The other man leaned forward, raising his eyebrows and lowering his voices. "What else but kill them? We can't just ask them nicely to give up their respective shipping contacts."

"Your meal, gentlemen."

The waiter was approaching... but the two men were frowning, because it wasn't the same waiter. It was a tall, skinny man with a shaved head and a strange tattoo on his neck, and while he had on a white t-shirt and apron like the last server, he was also wearing, oddly enough, a tuxedo jacket with tails.

"Who the hell are you...?"

The waiter smiled politely at the two of them, set the tray down, and opened his arms. "Enjoy it." Then the smile got wider, wicked... and the open hands plunged to his sides, drawing two pistols. Before the men could unholster their weapons, they had been shot dead through the mouth with .45-caliber bullets.

As the hitman tore off his apron and walked to the door, most dove and scrambled under tables while the two lieutenants bled in their booth. One waiter near the front door looked at the hitman and panicked. His legs turned to lead.

"Move... I SAID MOVE!" The hitman's warning was too sudden, and retribution too swift. The waiter's lead legs gave way after half a clip was spent in his chest. The hitman scowled at the diner, fired a shot behind the counter for good measure, and left.

* * *

This was the first of a dozen hits. Cain's ranks were rapidly dwindling as his lieutenants killed each other off, and all their hired guns, all their "security personnel" ran for their lives while they still could.

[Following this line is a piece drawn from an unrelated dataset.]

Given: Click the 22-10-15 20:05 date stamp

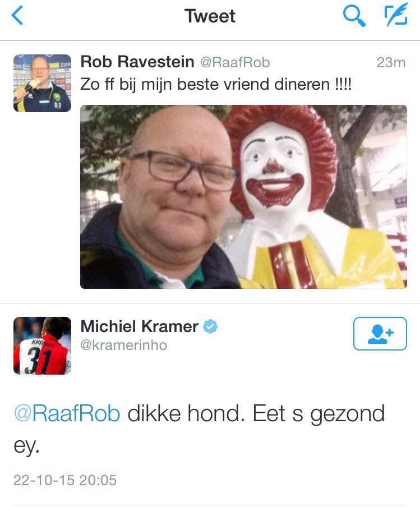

Cain's closest people were looking for Alain this whole time, desperately needing any help, any information they could get. Without the mercenary who promised them salvation anywhere to be found, they turned to his office... and found some very enlightening information.

Alain DeMuer

Date: 2007-01-05 16:03 EST
Cain struck back with unexpected precision.

Alain was grinning as he hurried up the stairs to go to his room for the first time since very early that morning. He had spent the last several minutes flirting with a very attractive elven woman, and even though it was briefly interrupted by a text message - the reason he was upstairs, picking up a package someone would swing by the inn to pick up - he was in excellent spirits. He opened the door to his suite and walked down the hallway to his room... and standing at his door, hand around the doorknob, he felt cold air blowing at his back, and heard the sound of rainfall that should've been deadened by the buzz of conversation downstairs. The window was open.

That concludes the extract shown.